____ WORKING DATA

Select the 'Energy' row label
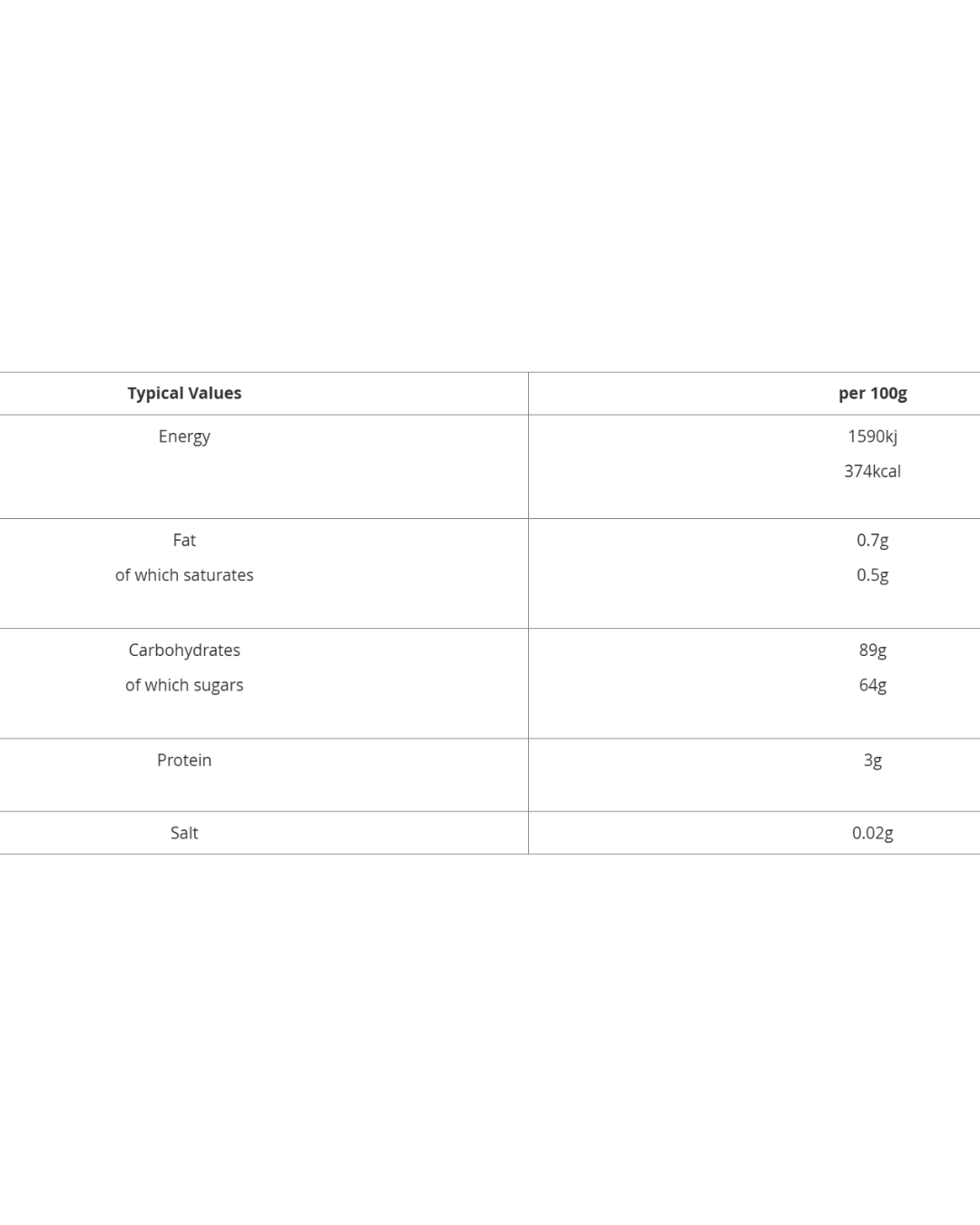980x1225 pixels. [x=184, y=436]
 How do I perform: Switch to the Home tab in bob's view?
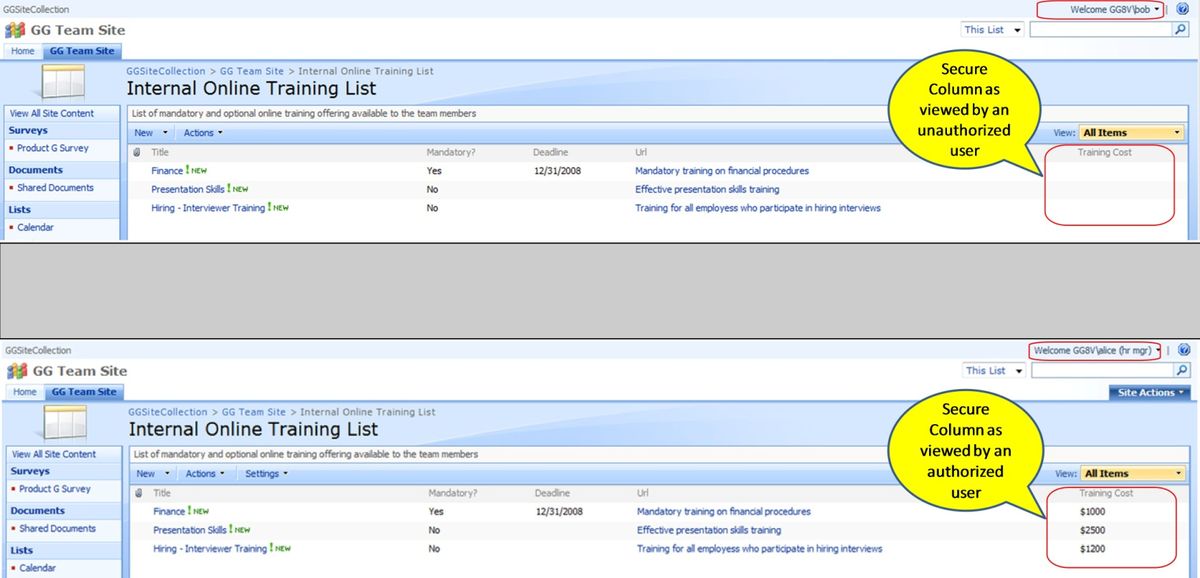click(x=22, y=51)
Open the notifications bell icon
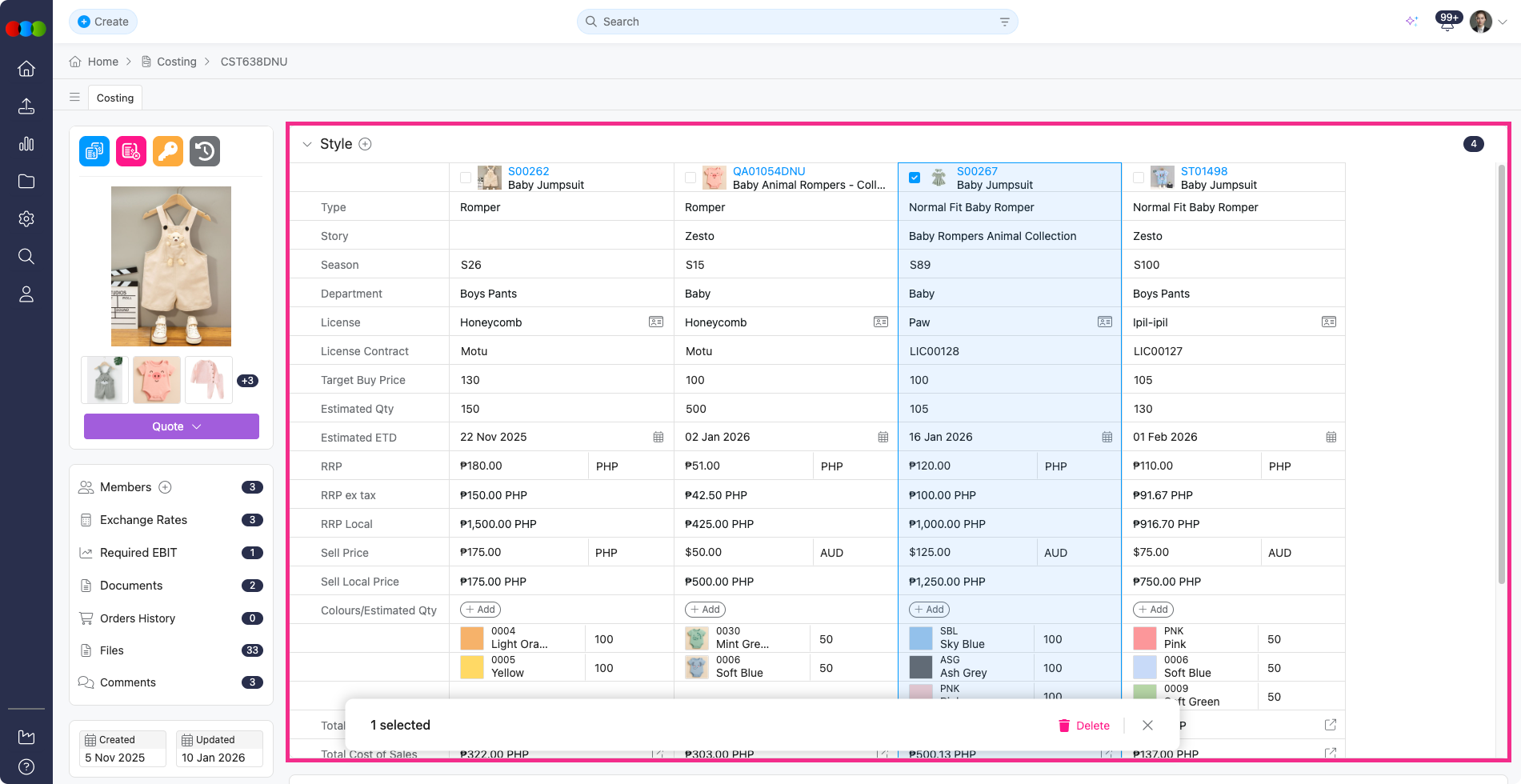Image resolution: width=1521 pixels, height=784 pixels. pos(1447,22)
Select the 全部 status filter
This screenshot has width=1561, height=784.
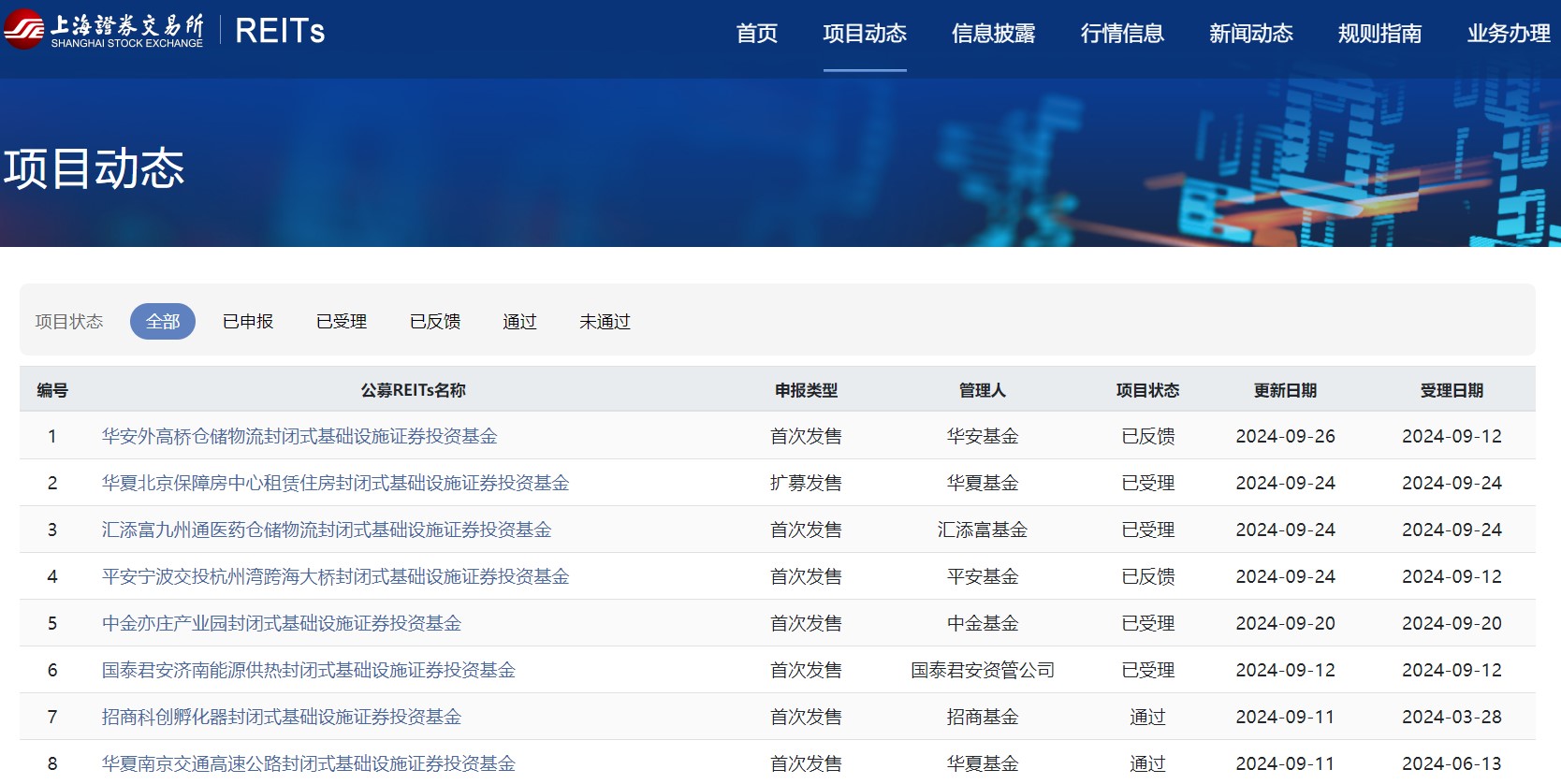(163, 322)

________

**TASK ITEM:** Would you mind returning each entry above word for word, skipping the images?

**TASK RESULT:**
Select the 'Energy' row label
980x1225 pixels. [x=184, y=436]
 How do I perform: Switch to the Home tab in bob's view?
click(x=22, y=51)
Open the notifications bell icon
Image resolution: width=1521 pixels, height=784 pixels. pos(1447,22)
Select the 全部 status filter
This screenshot has width=1561, height=784.
(163, 322)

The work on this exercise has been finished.